In this configuration, since the rack shafts 12A, 12B1, 12B2, 12C1, 12C2, 12D1, 12D2, 12D3, 12E, and 12G that have been reduced in weight are provided, the steering device 100 can be reduced in weight.

The embodiment of the present invention has been described above. However, the above embodiment only shows a part of application examples of the present invention, and the technical scope of the present invention is limited to the specific configuration of the above embodiment.
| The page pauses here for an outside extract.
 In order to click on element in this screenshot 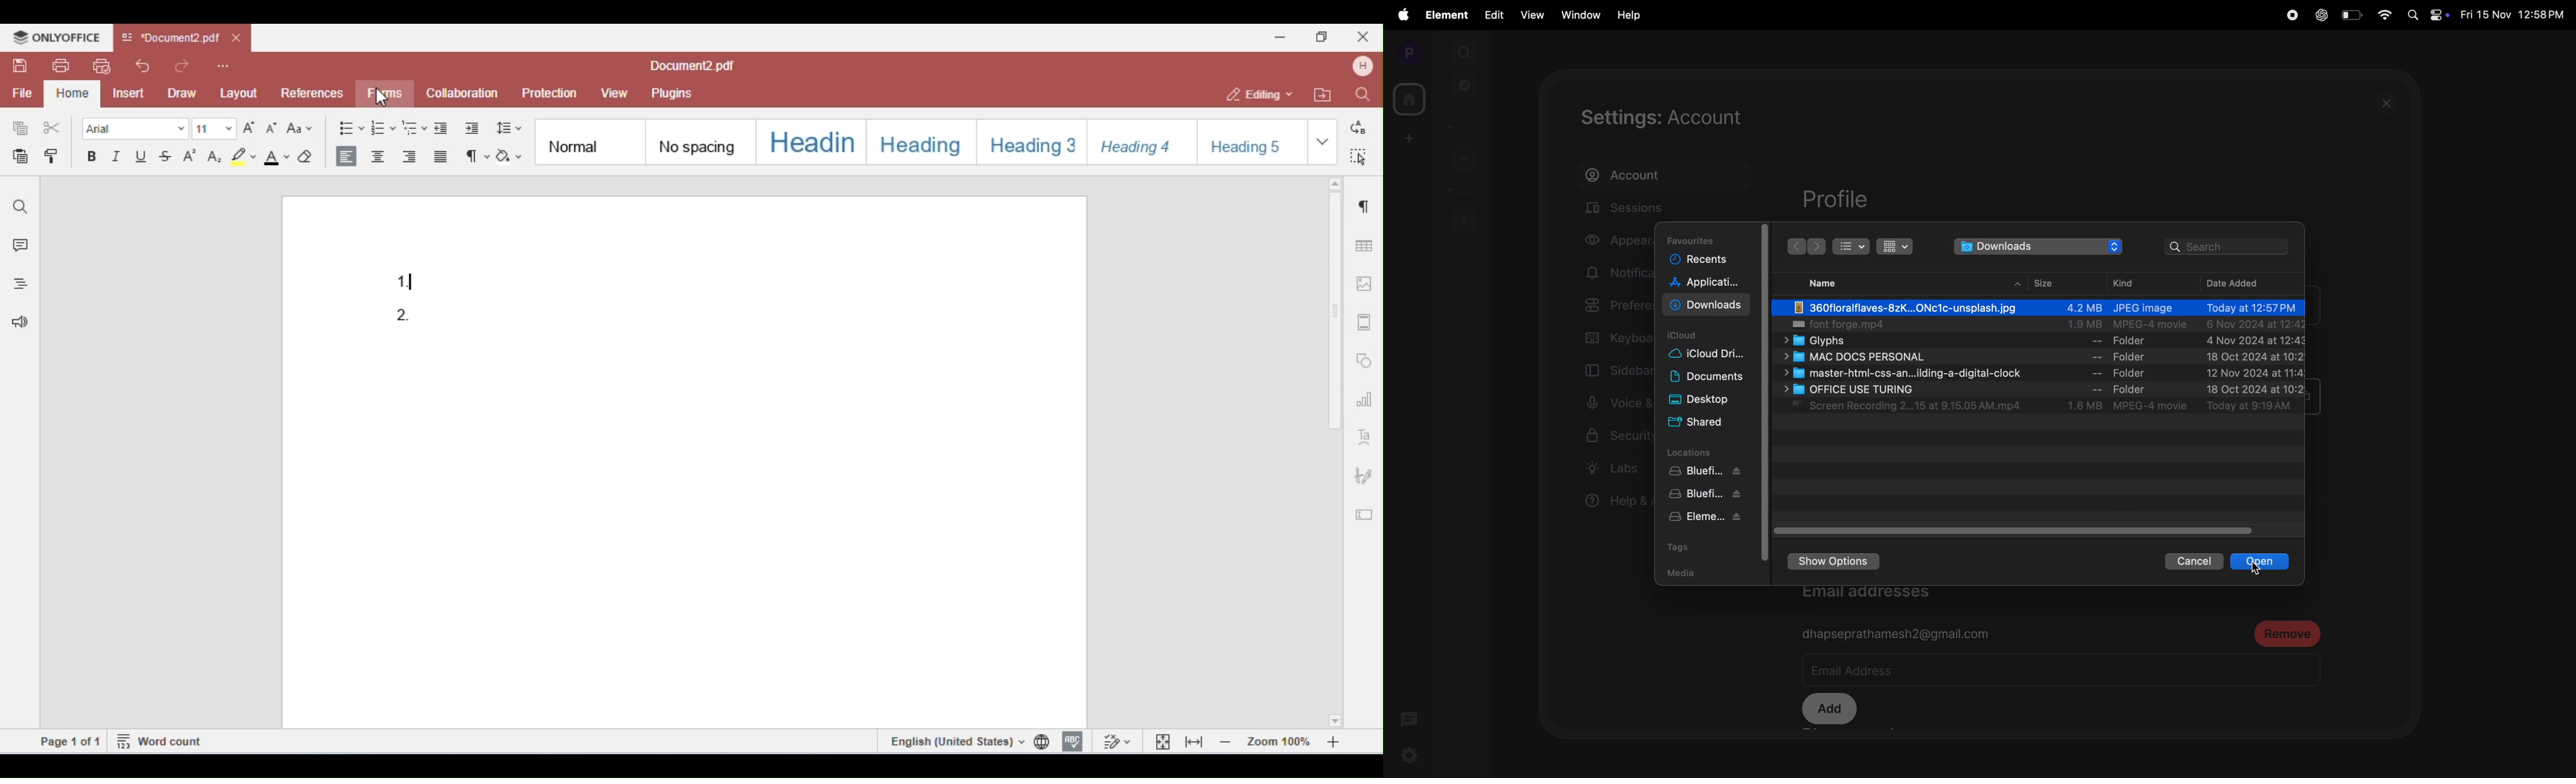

Absent.

This application claims priority based on Japanese Patent Application No. 2017-068413 filed with the Japan Patent Office on March 30, 2017, the entire contents of which are incorporated herein by reference.

Claims

A first shaft formed with a first rack that meshes with a first pinion that rotates as the steering wheel is steered;
A second rack that meshes with a second pinion that is rotated by an electric motor, and a second shaft that is coupled to the first shaft; and
A rack shaft, wherein an outer diameter of the first shaft and an outer diameter of the second shaft are different from each other.
The rack shaft according to claim 1, wherein
A rack shaft having an outer diameter of the first shaft smaller than an outer diameter of the second shaft.
The rack shaft according to claim 1, wherein
The rack shaft is eccentric with respect to the central axis of the first axis.
The rack shaft according to claim 1, wherein
A rack shaft in which one of the first shaft and the second shaft having a smaller mass per unit length is formed longer than the other shaft having a larger mass per unit length.
A rack shaft according to claim 1;
An electric motor,
An electric power steering device for transmitting a rotational force of the electric motor to the rack shaft via the second rack.